Są dwie grupy matek: te, które mają kryzysy i te, które się do nich nie przyznają
Dziękuję, kustafo, za odpowiedź. Polarek lepszy, mówisz? Jak dla mnie to dotychczasowy był super, to teraz pewnie jest jakiś super ekstra. Producentka na stronie sklepu wspomina też, że PUL jest trochę inny.

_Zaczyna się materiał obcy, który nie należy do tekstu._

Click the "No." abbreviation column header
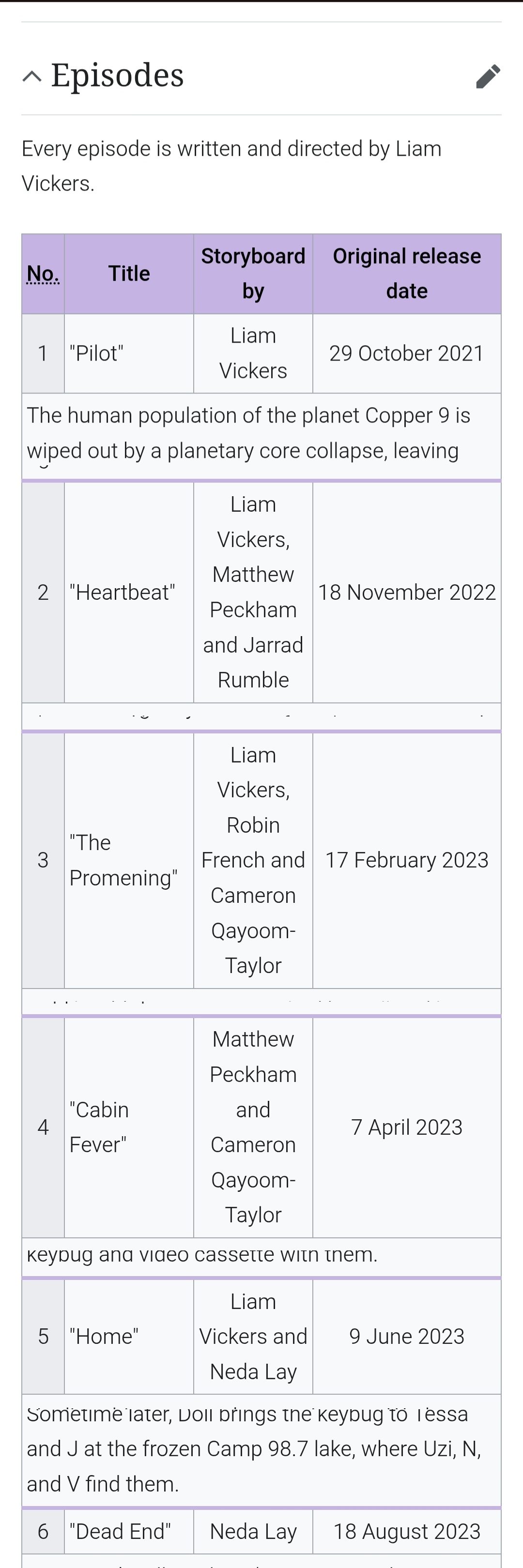Screen dimensions: 523x1568 43,274
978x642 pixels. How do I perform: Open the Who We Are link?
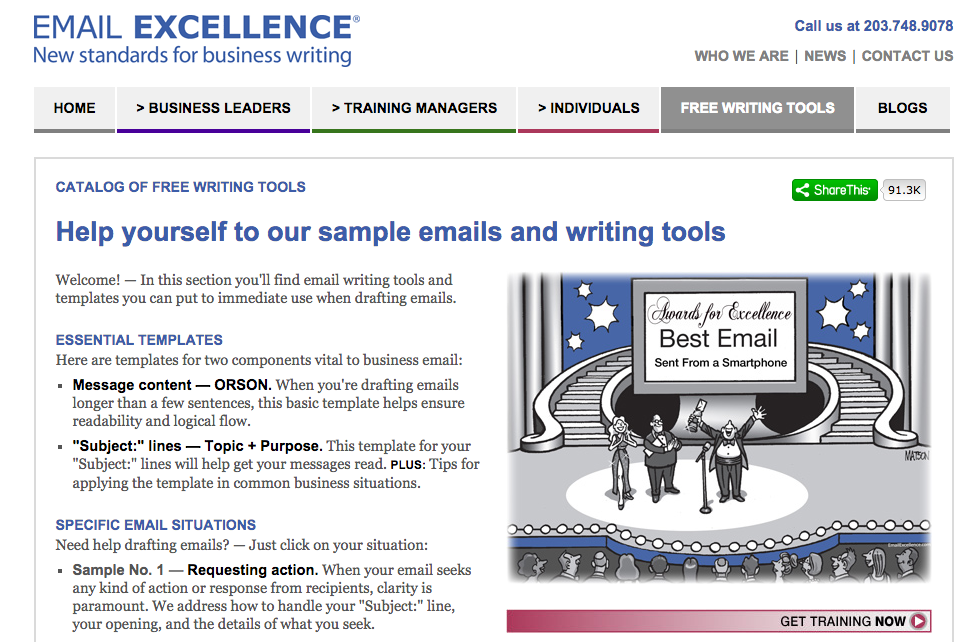742,56
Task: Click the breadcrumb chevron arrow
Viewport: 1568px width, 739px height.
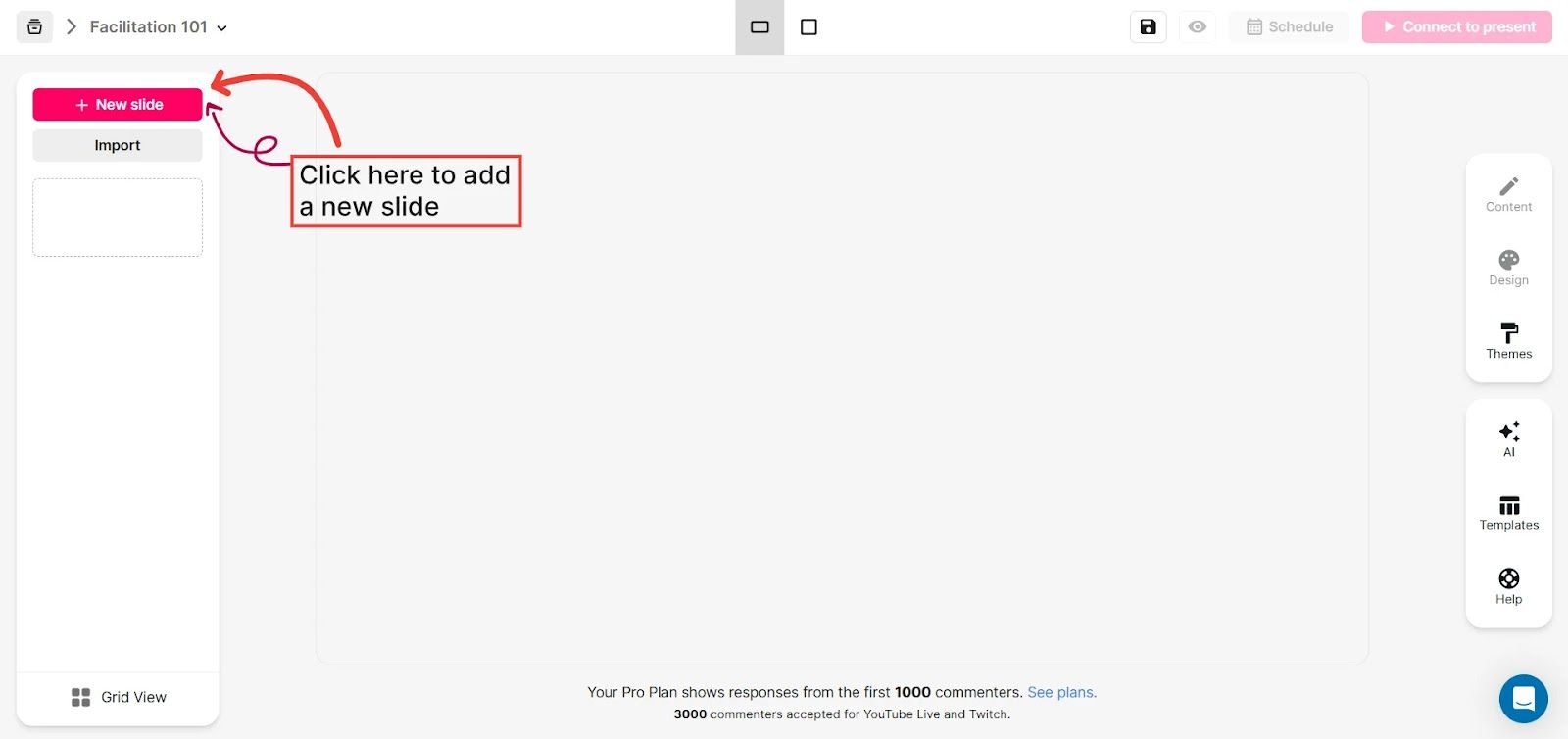Action: tap(72, 27)
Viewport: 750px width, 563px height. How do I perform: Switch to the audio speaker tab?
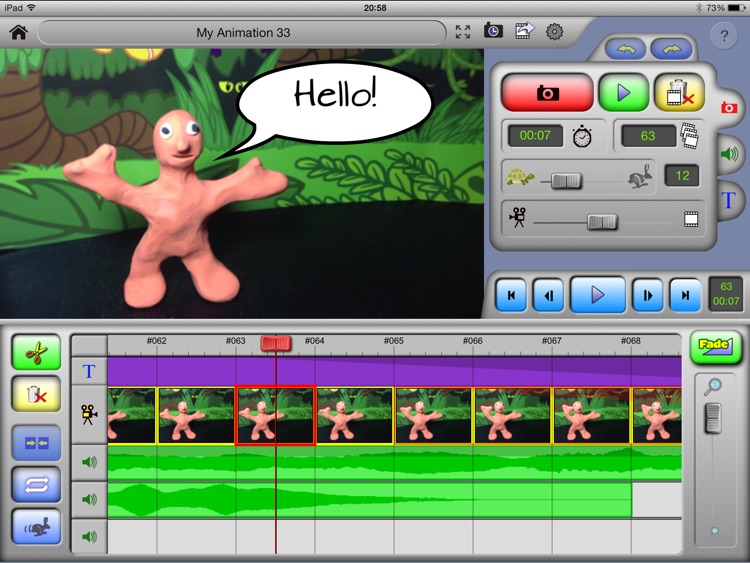728,153
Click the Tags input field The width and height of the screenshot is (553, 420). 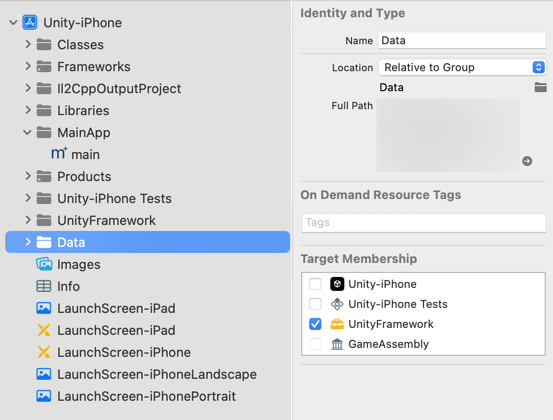[424, 223]
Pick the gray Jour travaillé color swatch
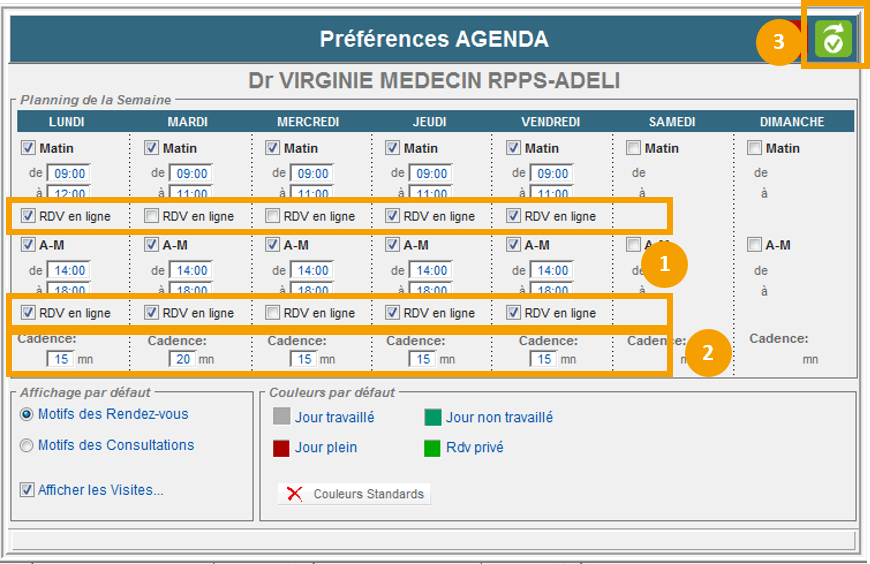 pyautogui.click(x=281, y=417)

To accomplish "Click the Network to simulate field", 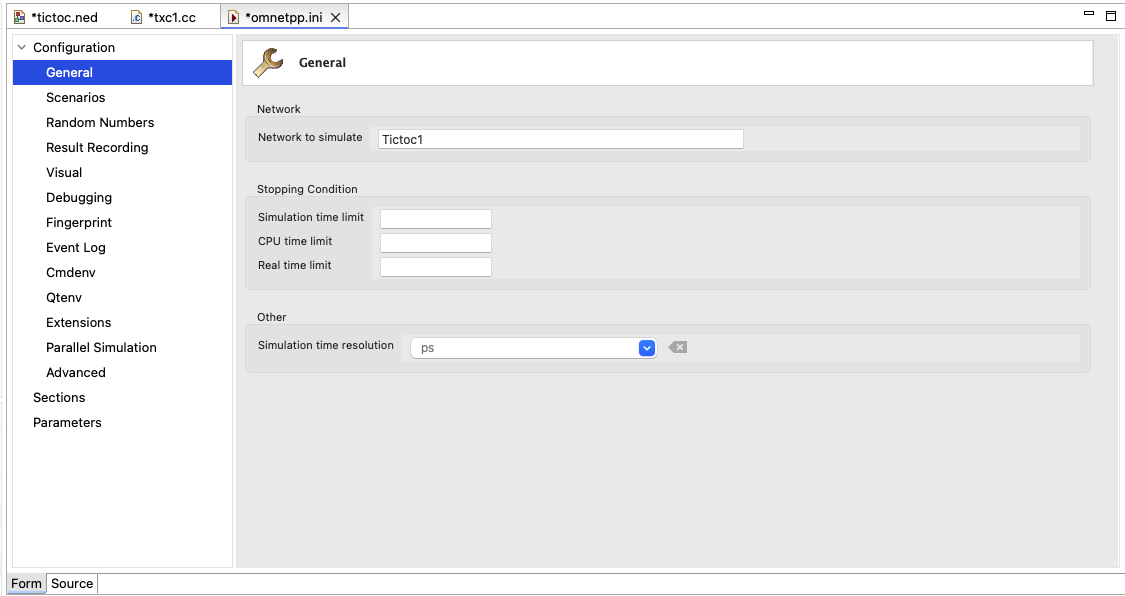I will (x=560, y=139).
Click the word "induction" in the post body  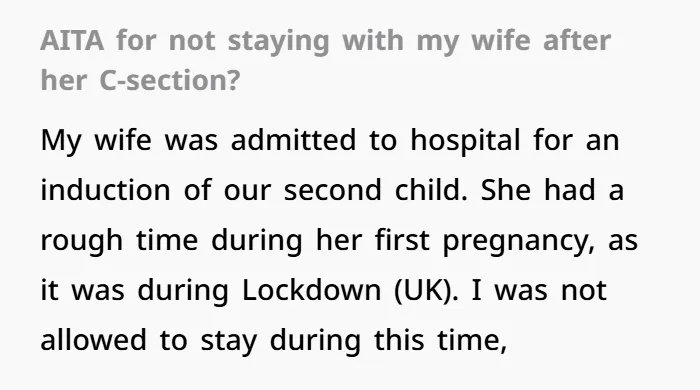105,190
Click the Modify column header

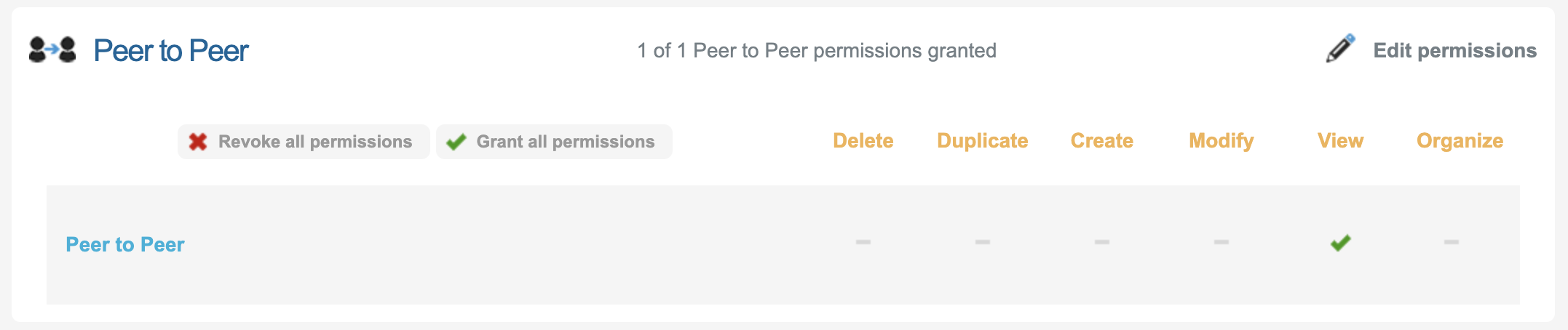(x=1221, y=140)
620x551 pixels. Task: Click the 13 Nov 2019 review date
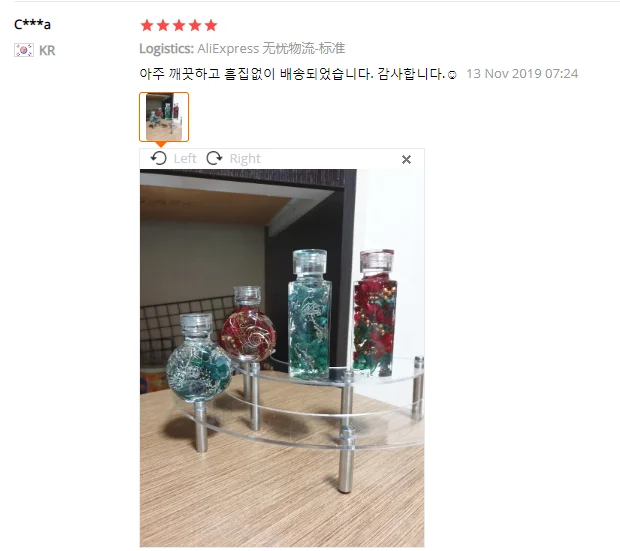(522, 74)
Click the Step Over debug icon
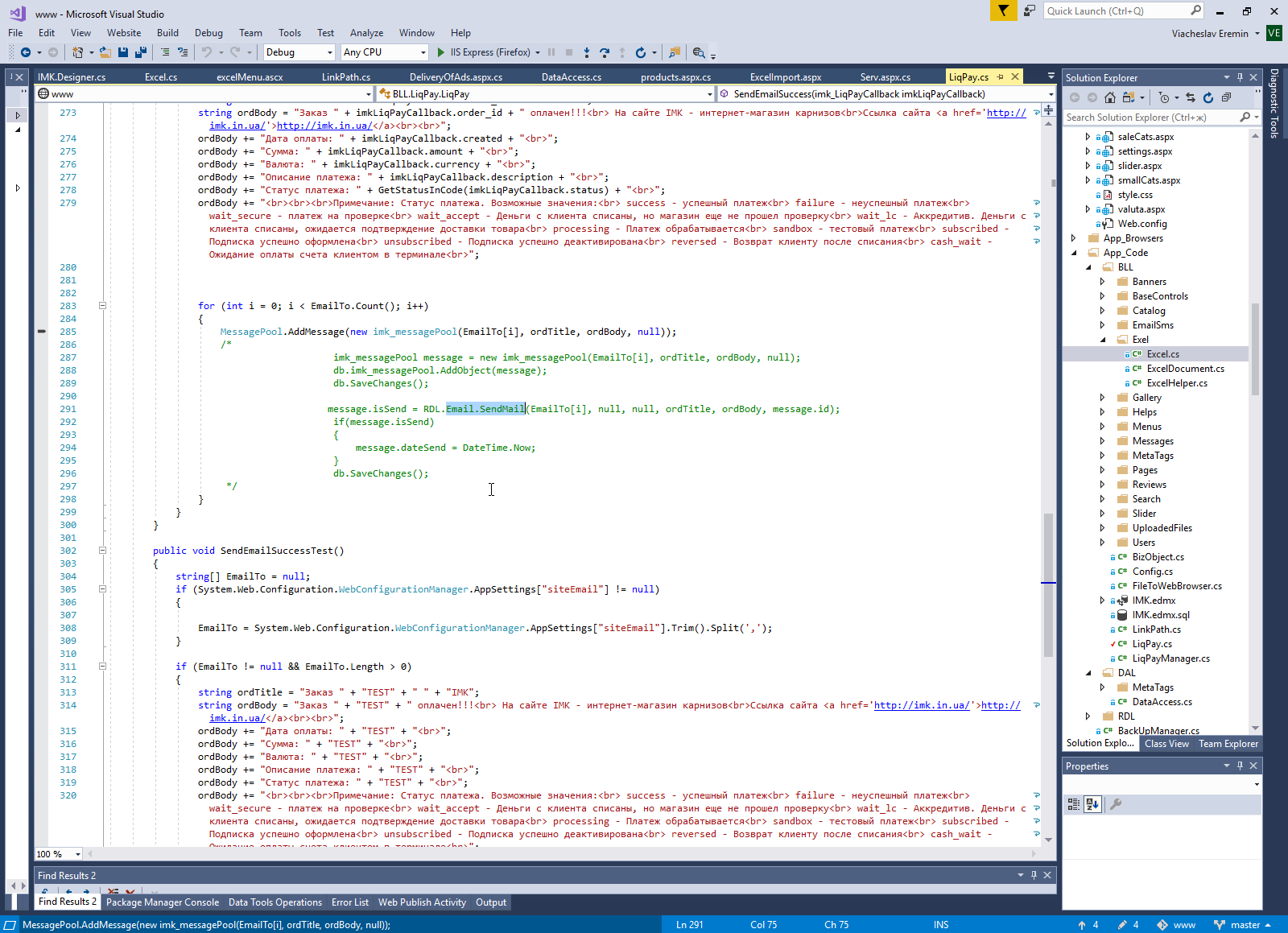The width and height of the screenshot is (1288, 933). (x=604, y=52)
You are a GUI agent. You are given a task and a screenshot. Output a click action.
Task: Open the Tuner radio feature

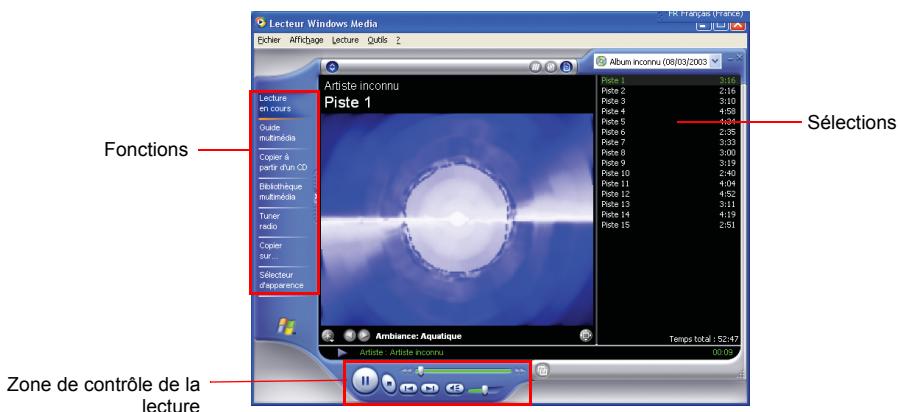point(271,220)
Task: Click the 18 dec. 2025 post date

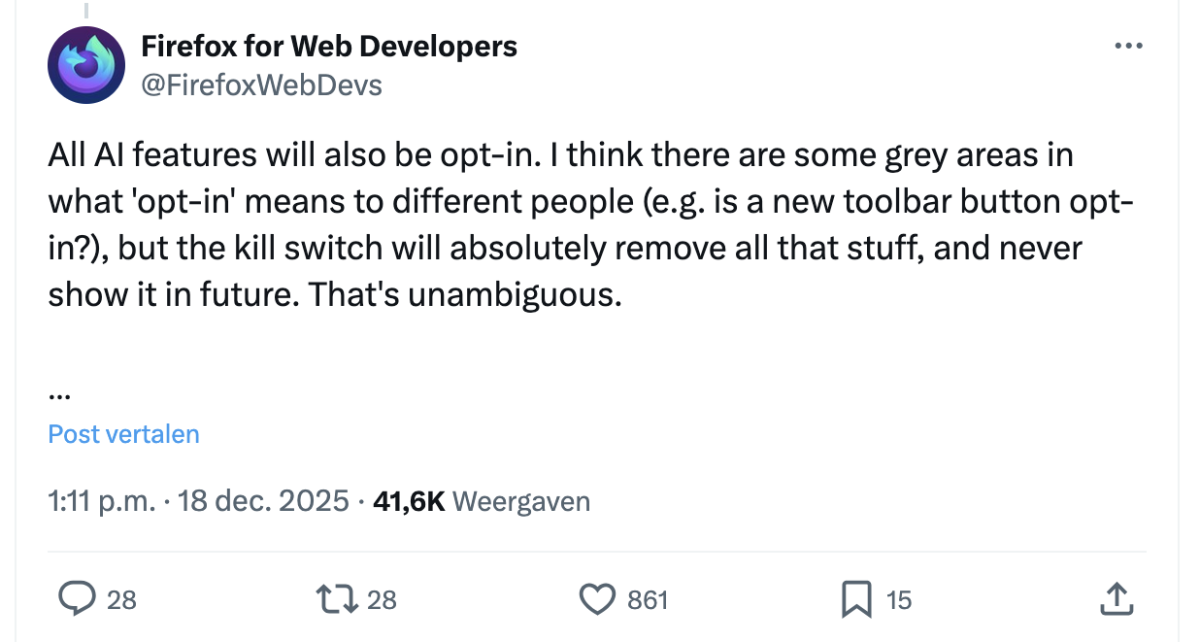Action: (x=263, y=501)
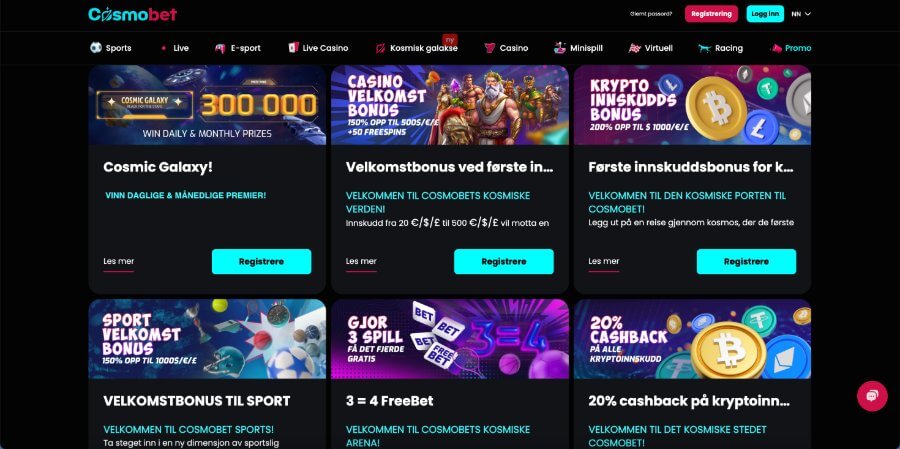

Nowe wzorki jakoś do mnie szczególnie nie przemawiają, no ale skoro Nata pisze, że w realu ładniejsze, to spoko.
Artur 2013, Aurelia 2015, Laura 2020, Olimpia 2022.
jeśli chodzi o PUL to moje oko laika nie zauważyło różnicy tj. nadal jest świetnej jakości. polarek podobny do tego w kieszonkach ecodidi: grubszy, milszy, nie kulkuje się (przynajmniej na razie). z nowych wzorków mam skrzynkę macgyvera (tło w rzeczywistości jest bardziej pomarańczowe niż żółte, ale nadal prezentuje się bardzo ładnie) oraz piratówkę (podobna do zdjęć producenta). kupiłam też kilka wzorów z dodrukowanej poprzedniej kolekcji i tu mały zonk: moje ulubione gitary mają ciut inną kolorystykę (jaśniejszą IMO). przynajmniej takie mam wrażenie...
Są dwie grupy matek: te, które mają kryzysy i te, które się do nich nie przyznają
Ja też uwielbiam gitary. Ale nie przepadam za białym tłem w pieluszkach, a teraz taka moda na biel u wielu producentek. Moim zdecydowanym wzorkowym faworytem u Babyetty są matrioszki i mandala.
Artur 2013, Aurelia 2015, Laura 2020, Olimpia 2022.